Ontem o suplemento “Prosa e Verso”, do jornal O Globo, publicou uma carta que lhe foi enviada pela Associação de Escritores e Ilustradores da Literatura Infantil e Juvenil (AEILIJ). Concordando inteiramente com ela, publico-a a seguir. Embaixo dela, incluo também a carta aberta de apoio à Ministra da Cultura, Ana de Hollanda, feita pela mesma associação. Como se sabe, Ana de Hollanda se encontra sob o fogo da estranha aliança entre, por um lado, Ronaldo Lemos e seus admiradores e, por outro, José Dirceu e seus admiradores.
Os autores representados pela Associação de Escritores e Ilustradores de Literatura Infantil e Juvenil (Aeilij) vêm se sentindo ameaçados pelas mudanças na legislação referente aos direitos autorais, propostas pela gestão anterior do MinC.
O anteprojeto remetido à Casa Civil – e que em boa hora a ministra Ana de Hollanda pediu que fosse devolvido –, no parágrafo único do artigo 46, legitima a expropriação de nossas obras, seja por empresas, órgãos governamentais, entidades ou mesmo indivíduos, sem que se peça autorização, nem se pague aos autores.
Assim, apoiamos o cuidado com que a ministra vem tratando a questão, assim como estranhamos que o professor Lewis Hyde (em entrevista publicada no Prosa e Verso de 5 de março), recomenda aos autores que tentam viver da criação artística o voto de pobreza ou a busca do mecenato.
Nossos livros não nascem de “dádivas”, mas de trabalho duro. Além disso, muitos de nós passam boa parte do ano correndo o Brasil em eventos de incentivo à leitura de literatura em bibliotecas, feiras, escolas (algumas bastante carentes) etc… Somos artesãos e trabalhadores e temos o direito de viver de nosso trabalho.
A História da Literatura está recheada de casos de autores que morreram à míngua, enquanto enriqueciam os que exploravam suas obras, sem lhes pagar um tostão. É a essa situação que deseja voltar o Sr. Hyde e os demais que acusam Ana de Hollanda de resistir à extinção dos Direitos Autorais?

== == ==

**Lista de tarefas**
- 1) No texto sobre direitos autorais, em que artigo do anteprojeto fica o parágrafo único que, segundo a carta, legitima a expropriação das obras?
- 2) Digite de novo, sem mudar nada, a parte do texto sobre direitos autorais que começa nas palavras "Os autores representados" e termina depois de "pague aos autores.".

**Conteúdo dos dados**

== == ==

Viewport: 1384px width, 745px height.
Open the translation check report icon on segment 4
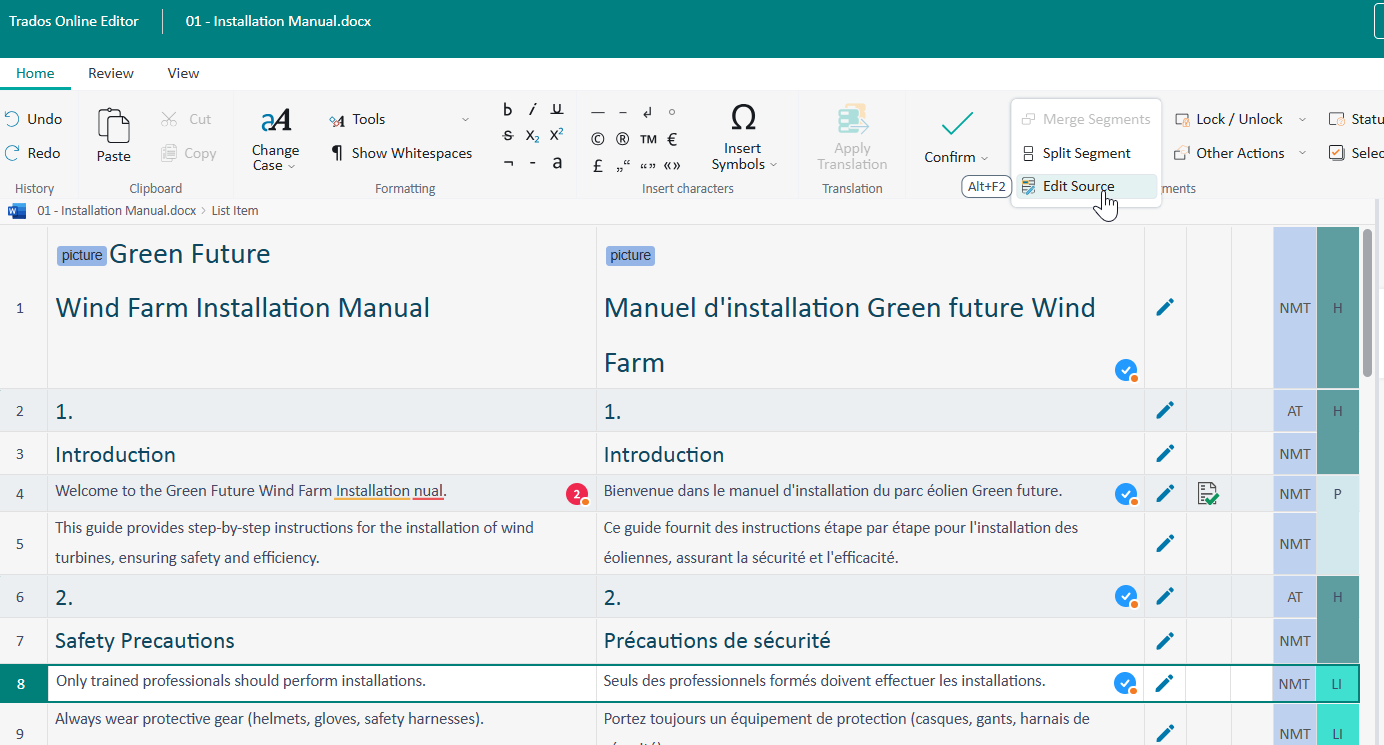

== == ==

**Respostas dadas**
- 1) No artigo 46.

- 2)
Os autores representados pela Associação de Escritores e Ilustradores de Literatura Infantil e Juvenil (Aeilij) vêm se sentindo ameaçados pelas mudanças na legislação referente aos direitos autorais, propostas pela gestão anterior do MinC.
O anteprojeto remetido à Casa Civil – e que em boa hora a ministra Ana de Hollanda pediu que fosse devolvido –, no parágrafo único do artigo 46, legitima a expropriação de nossas obras, seja por empresas, órgãos governamentais, entidades ou mesmo indivíduos, sem que se peça autorização, nem se pague aos autores.